9(1) The sheriff to whom a writ of execution against lands is delivered for execution may seize and sell thereunder the lands of the execution debtor, including any lands whereof any other person is seized or possessed in trust for the execution debtor and including any interest of the execution debtor in lands held in joint tenancy. [Emphasis added.]

[14]       The process of seizure and execution on debts only contemplates the execution against the debtor’s exigible interest in the land held in joint tenancy. For instance, when a sheriff takes sufficient steps to seize property, the joint tenancy is severed and, once severed, the debtor joint tenant has no claim to the whole. So, too, for the creditor, who can now execute against the debtor’s share of the tenancy in common.

[15]       Section 10(6) of the Execution Act also provides that a writ “binds the lands against which it is issued”. While this does not expressly state that a writ  can effect only a seizure of the debtor’s exigible interest in land held in joint tenancy, it is the natural interpretation of the provision when read in conjunction with s. 9 and the right of survivorship. That is to say, where property is jointly held and one joint tenant dies, the remaining joint tenant acquires the entire interest in the property through their right of survivorship. And, where a writ is filed against jointly held land before the debtor joint tenant’s death, it does not continue to bind the surviving non-debtor’s complete interest in the property acquired through their right of survivorship: Power v. Grace, [1932] O.R. 357 (Ont. C.A.).
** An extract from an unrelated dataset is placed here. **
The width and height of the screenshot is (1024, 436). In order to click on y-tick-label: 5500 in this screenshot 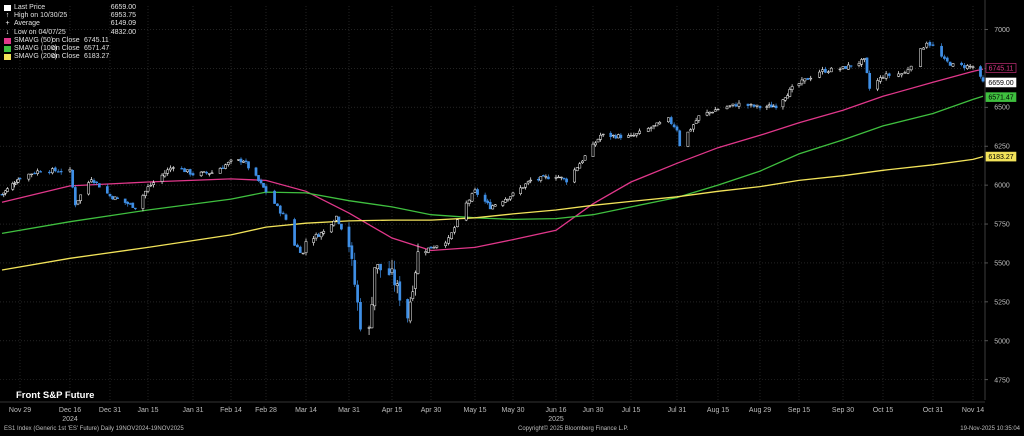, I will do `click(1002, 264)`.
[16]       The wife is therefore entitled to her half-share of the net proceeds from the sale of the matrimonial home, which was correctly calculated by the motion judge to be $602,356.19.
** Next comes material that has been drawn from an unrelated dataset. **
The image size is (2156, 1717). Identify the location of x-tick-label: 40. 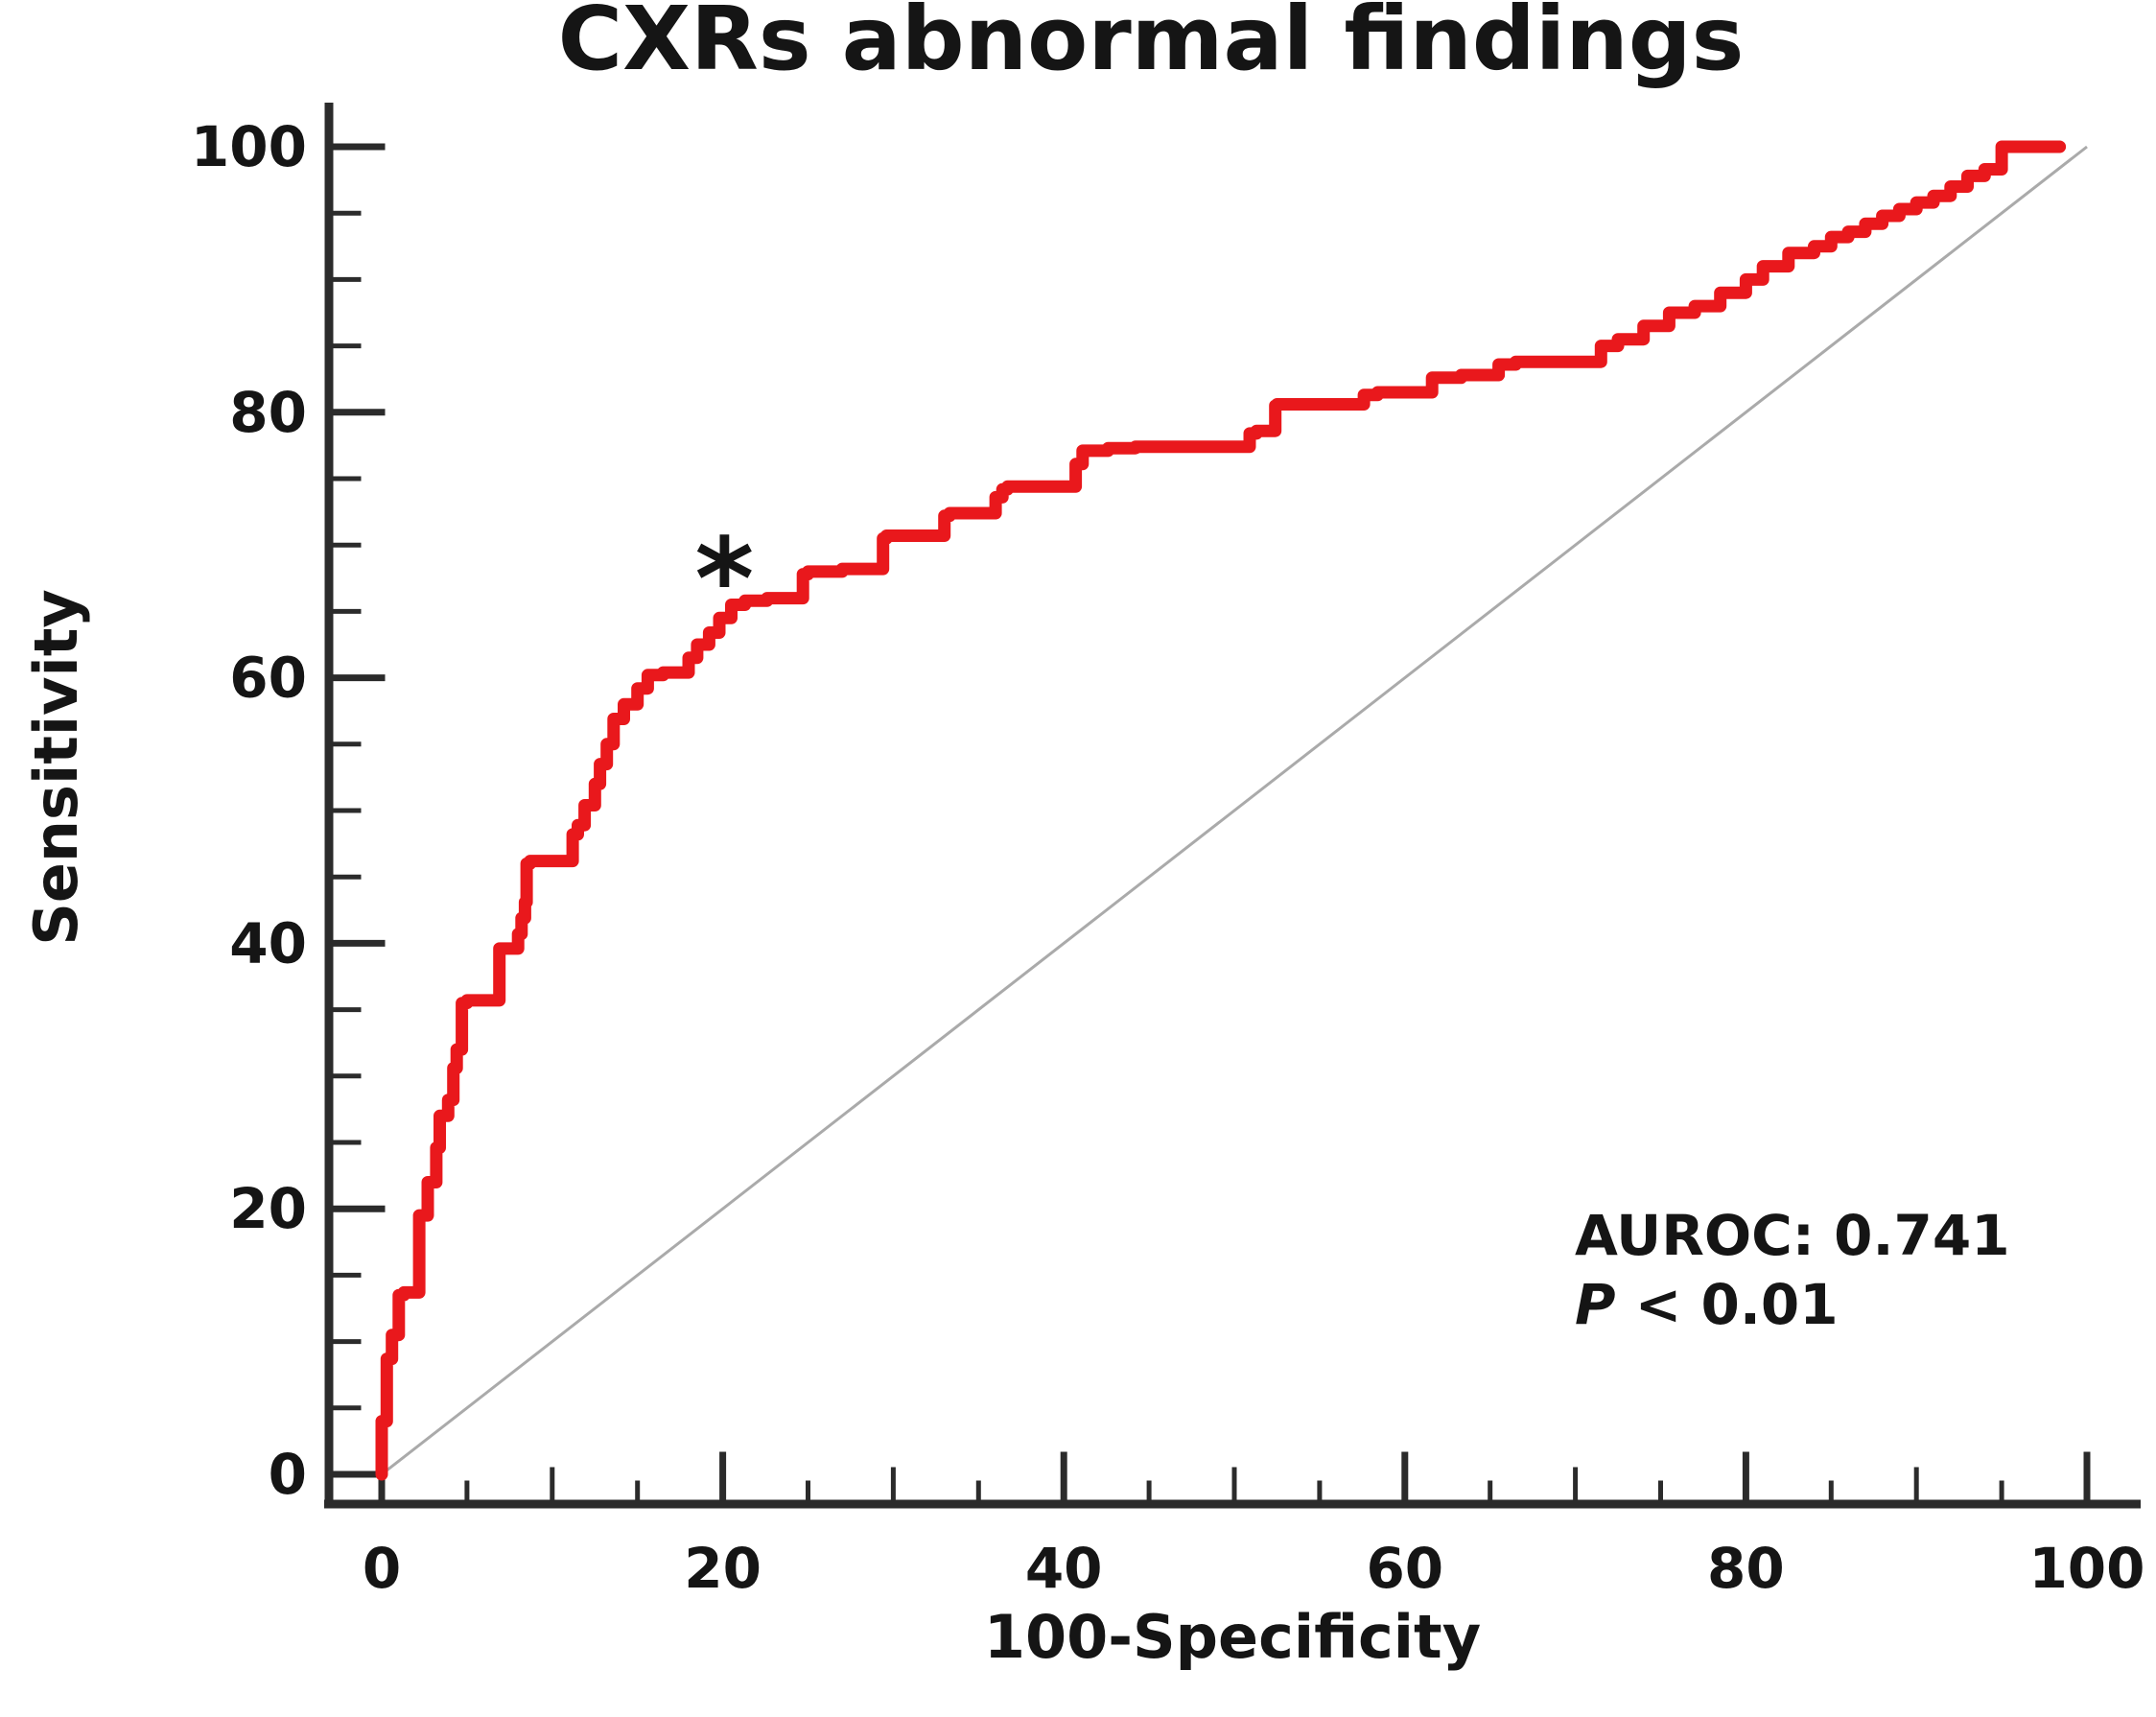
(1064, 1568).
[17]       The appellant challenges the apportionment between the husband and wife, which continues to conflate their respective interests. The motion judge properly deducted, in equal amounts from each respondent’s share, their mortgage, construction lien, legal fees and real estate commission on the sale; and correctly concluded that the husband’s $278,893.97 CRA lien was not a shared debt and should only be deducted from his share, which led to $602,356.19 being held in trust for the wife, and $323,462.22 for the husband. We see no error in that conclusion.
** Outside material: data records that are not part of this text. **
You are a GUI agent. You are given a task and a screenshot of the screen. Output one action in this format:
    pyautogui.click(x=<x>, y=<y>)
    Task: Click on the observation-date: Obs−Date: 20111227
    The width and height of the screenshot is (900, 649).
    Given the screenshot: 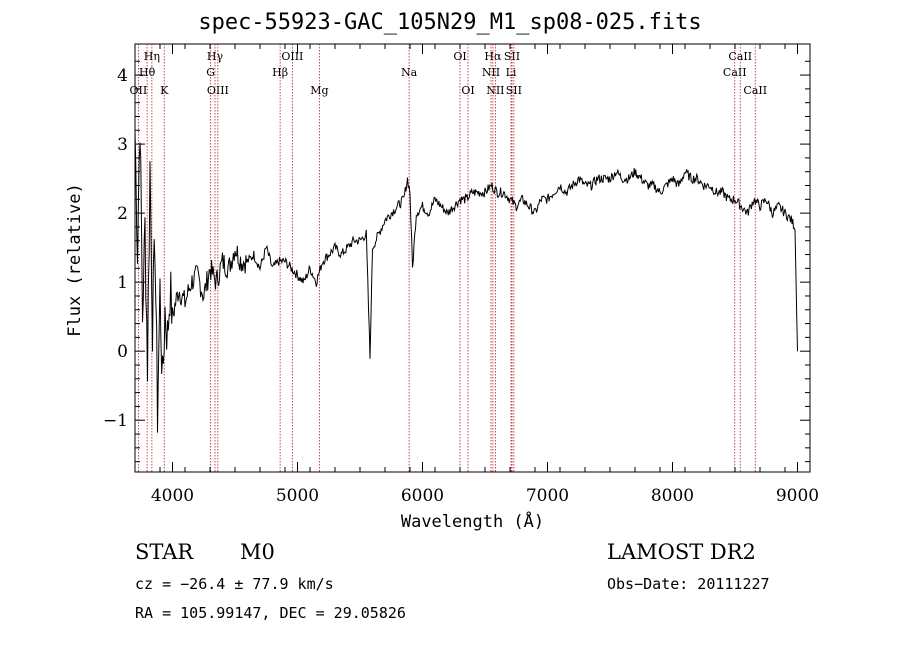 What is the action you would take?
    pyautogui.click(x=688, y=584)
[18]       We reject the appellant’s argument about equalization. The wife’s claim to the sale proceeds has nothing at all to do with equalization. Hers is a direct ownership claim: Rawluk v. Rawluk, [1990] 1 S.C.R. 70.

[19]       We also reject the appellant’s position on jurisdiction. The motion clearly concerned the proceeds of the matrimonial home.

[20]       Finally, we do not find that the motion judge erred by refusing an adjournment where the appellant was represented by agent counsel. That decision was discretionary, is owed deference on appeal, and was reasonable in the circumstances.

[21]       For these reasons, the appeal is dismissed.

[22]       Costs to the respondent wife in the amount of $20,000 inclusive of HST and disbursements.

“K. van Rensburg J.A.”

“Grant Huscroft J.A.”

J. George J.A.”



[1] Mr. Senthillmohan did not appear at the hearing and made no written or oral submissions on his own behalf.